(STATED GOAL) Please reproduce the listing below, swapping "computer-use agent" for "screen navigation agent" wherever it occurs and leaving everything else unchanged.

---

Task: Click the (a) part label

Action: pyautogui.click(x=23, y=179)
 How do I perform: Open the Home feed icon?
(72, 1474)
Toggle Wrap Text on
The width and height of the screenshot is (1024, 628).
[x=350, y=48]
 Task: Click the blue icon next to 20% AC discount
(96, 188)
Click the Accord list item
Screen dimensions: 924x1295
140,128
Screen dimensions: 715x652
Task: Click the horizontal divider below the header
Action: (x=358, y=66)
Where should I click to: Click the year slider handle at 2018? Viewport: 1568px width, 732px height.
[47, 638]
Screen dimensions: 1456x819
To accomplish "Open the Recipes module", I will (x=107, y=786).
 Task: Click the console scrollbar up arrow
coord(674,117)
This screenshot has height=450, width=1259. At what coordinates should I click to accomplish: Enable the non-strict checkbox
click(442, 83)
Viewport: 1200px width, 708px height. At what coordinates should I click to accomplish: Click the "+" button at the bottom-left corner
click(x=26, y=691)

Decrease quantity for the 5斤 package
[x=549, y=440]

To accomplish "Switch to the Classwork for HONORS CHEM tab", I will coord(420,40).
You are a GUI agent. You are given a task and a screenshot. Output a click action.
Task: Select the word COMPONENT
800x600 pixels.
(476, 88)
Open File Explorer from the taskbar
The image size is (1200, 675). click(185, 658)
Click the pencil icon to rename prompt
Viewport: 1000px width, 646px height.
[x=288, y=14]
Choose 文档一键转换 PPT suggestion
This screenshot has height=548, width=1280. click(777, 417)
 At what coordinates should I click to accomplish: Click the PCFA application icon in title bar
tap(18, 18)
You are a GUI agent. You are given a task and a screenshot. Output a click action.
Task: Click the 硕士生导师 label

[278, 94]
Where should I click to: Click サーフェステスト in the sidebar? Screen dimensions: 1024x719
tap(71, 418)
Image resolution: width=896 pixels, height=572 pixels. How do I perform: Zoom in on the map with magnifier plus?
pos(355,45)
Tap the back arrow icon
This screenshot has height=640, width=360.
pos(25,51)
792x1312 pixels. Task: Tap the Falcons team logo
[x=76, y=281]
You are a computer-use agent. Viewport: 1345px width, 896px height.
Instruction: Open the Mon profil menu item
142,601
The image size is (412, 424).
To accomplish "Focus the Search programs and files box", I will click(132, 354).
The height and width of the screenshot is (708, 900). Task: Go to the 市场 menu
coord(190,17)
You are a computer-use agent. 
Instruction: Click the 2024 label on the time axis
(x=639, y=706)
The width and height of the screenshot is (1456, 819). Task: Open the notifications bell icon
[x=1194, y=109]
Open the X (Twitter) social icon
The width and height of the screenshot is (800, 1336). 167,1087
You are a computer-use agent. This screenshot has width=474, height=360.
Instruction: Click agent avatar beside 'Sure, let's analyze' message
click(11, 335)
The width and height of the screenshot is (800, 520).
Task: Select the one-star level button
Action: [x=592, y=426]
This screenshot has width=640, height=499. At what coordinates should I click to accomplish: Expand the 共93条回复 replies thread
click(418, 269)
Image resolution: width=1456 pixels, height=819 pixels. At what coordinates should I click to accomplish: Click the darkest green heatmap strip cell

---

(COMPLETED EXERCISE)
Task: Click the (a) part label

Action: pyautogui.click(x=23, y=179)
 How do I perform: Open the Home feed icon?
(72, 1474)
Toggle Wrap Text on
The width and height of the screenshot is (1024, 628).
[x=350, y=48]
 Task: Click the blue icon next to 20% AC discount
(96, 188)
Click the Accord list item
Screen dimensions: 924x1295
140,128
Screen dimensions: 715x652
Task: Click the horizontal divider below the header
Action: (x=358, y=66)
Where should I click to: Click the year slider handle at 2018? Viewport: 1568px width, 732px height.
[47, 638]
Screen dimensions: 1456x819
To accomplish "Open the Recipes module", I will (x=107, y=786).
 Task: Click the console scrollbar up arrow
coord(674,117)
This screenshot has height=450, width=1259. At what coordinates should I click to accomplish: Enable the non-strict checkbox
click(442, 83)
Viewport: 1200px width, 708px height. At what coordinates should I click to accomplish: Click the "+" button at the bottom-left corner
click(x=26, y=691)

Decrease quantity for the 5斤 package
[x=549, y=440]

To accomplish "Switch to the Classwork for HONORS CHEM tab", I will coord(420,40).
You are a GUI agent. You are given a task and a screenshot. Output a click action.
Task: Select the word COMPONENT
800x600 pixels.
(476, 88)
Open File Explorer from the taskbar
The image size is (1200, 675). click(185, 658)
Click the pencil icon to rename prompt
Viewport: 1000px width, 646px height.
[x=288, y=14]
Choose 文档一键转换 PPT suggestion
This screenshot has height=548, width=1280. click(777, 417)
 At what coordinates should I click to accomplish: Click the PCFA application icon in title bar
tap(18, 18)
You are a GUI agent. You are given a task and a screenshot. Output a click action.
Task: Click the 硕士生导师 label

[278, 94]
Where should I click to: Click サーフェステスト in the sidebar? Screen dimensions: 1024x719
tap(71, 418)
Image resolution: width=896 pixels, height=572 pixels. How do I perform: Zoom in on the map with magnifier plus?
pos(355,45)
Tap the back arrow icon
This screenshot has height=640, width=360.
pos(25,51)
792x1312 pixels. Task: Tap the Falcons team logo
[x=76, y=281]
You are a screen navigation agent. Viewport: 1345px width, 896px height.
Instruction: Open the Mon profil menu item
142,601
The image size is (412, 424).
To accomplish "Focus the Search programs and files box", I will click(132, 354).
The height and width of the screenshot is (708, 900). Task: Go to the 市场 menu
coord(190,17)
You are a screen navigation agent. 
Instruction: Click the 2024 label on the time axis
(x=639, y=706)
The width and height of the screenshot is (1456, 819). Task: Open the notifications bell icon
[x=1194, y=109]
Open the X (Twitter) social icon
The width and height of the screenshot is (800, 1336). 167,1087
You are a screen navigation agent. This screenshot has width=474, height=360.
Instruction: Click agent avatar beside 'Sure, let's analyze' message
click(11, 335)
The width and height of the screenshot is (800, 520).
Task: Select the one-star level button
Action: [x=592, y=426]
This screenshot has width=640, height=499. At what coordinates should I click to accomplish: Expand the 共93条回复 replies thread
click(418, 269)
Image resolution: width=1456 pixels, height=819 pixels. At what coordinates should I click to accomplish: Click the darkest green heatmap strip cell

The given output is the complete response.